New technology improves detection of prostate cancer cells in a patient’s bloodstream
VCU Massey Cancer Center continues to test new technology by ApoCell, Inc. that can detect circulating tumor cells (CTC) in a patient’s bloodstream. In April, Massey reported on a pilot study of the device in liver cancer patients, and now a new study demonstrates that the device can effectively collect CTCs in patients with metastatic prostate cancer.
The study led by Andrew Poklepovic, M.D., an oncologist at VCU Massey in the Division of Hematology, Oncology and Palliative Care and an assistant professor of internal medicine at VCU School of Medicine, directly compared ApoCell, Inc.’s ApoStream dielectrophoretic cell separation system to the current standard CTC detection platform. ApoStream detected CTCs in all eight patients and collected significantly more CTCs than the other leading CTC detection system, which detected CTCs in just 80 percent of the patients.

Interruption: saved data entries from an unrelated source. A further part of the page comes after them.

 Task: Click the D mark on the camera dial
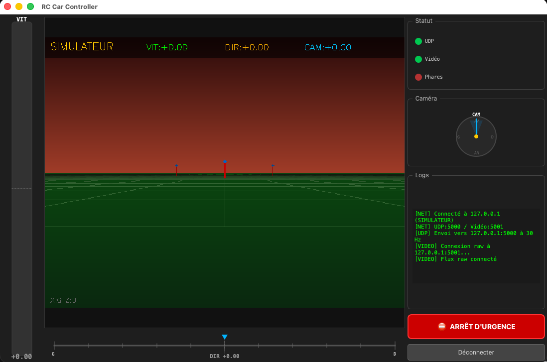[x=492, y=137]
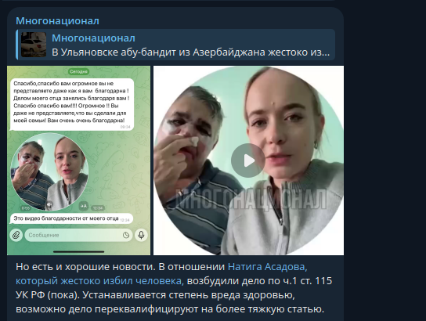Click 'Это видео благодарности' message bubble
This screenshot has height=321, width=426.
[x=71, y=218]
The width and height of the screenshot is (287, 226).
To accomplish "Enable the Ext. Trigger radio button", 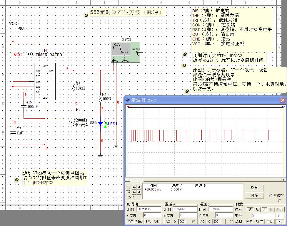I will [279, 201].
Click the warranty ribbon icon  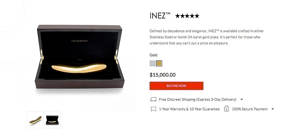click(x=153, y=109)
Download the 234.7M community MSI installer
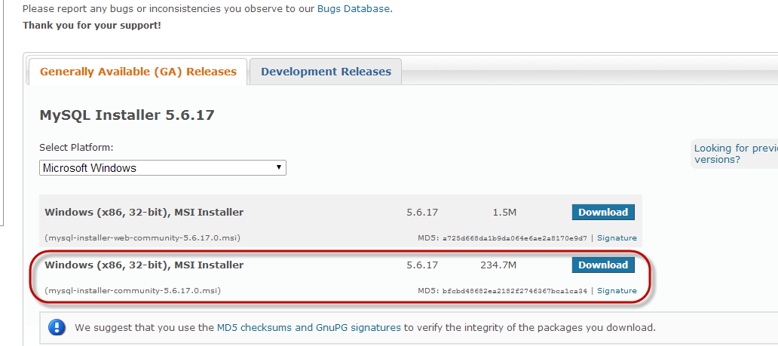The height and width of the screenshot is (346, 778). (602, 265)
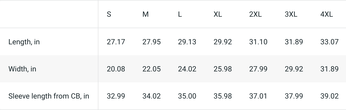
Task: Select the 2XL size column header
Action: tap(255, 14)
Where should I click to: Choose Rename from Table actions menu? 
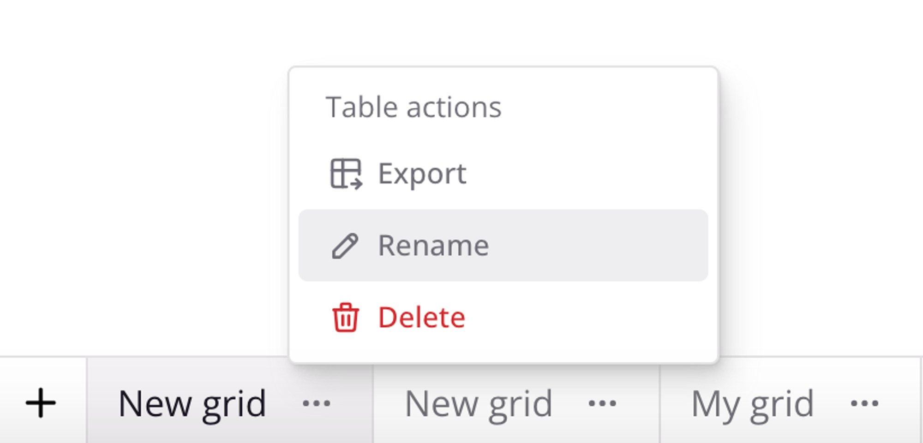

“There is a huge increase in the amount of data we are able to collect on the circulating tumor cells with the ApoCell device,” says Poklepovic. “We plan to continue testing ApoStream on various forms of cancer. In addition, we hope to utilize the device in future clinical trials to test for biological changes in the tumor cells caused by the therapies.”
VCU Massey is already using the device in one clinical trial for prostate cancer that combines the drug lapatinib with radiation therapy for patients with bone metastases. In this study, the researchers are examining the cancer cells collected by ApoStream for changes induced by radiation that may lead to further proliferation of the cancer. This type of analysis would not be possible with other CTC capture techniques because in those devices the cancer cells of interest are not captured effectively.
“This technology could potentially eliminate the need for painful biopsies, be used as a screening tool and speed up the development of new drugs,” says Poklepovic. “We are excited to be one of the first cancer centers currently utilizing this technology and eventually we hope to expand the use of the device for a wider variety of cancers and also in earlier stages of the disease.”
This pilot study was supported, in part, with funding from VCU Massey Cancer Center’s NIH-NCI Cancer Center Support Grant P30 CA016059.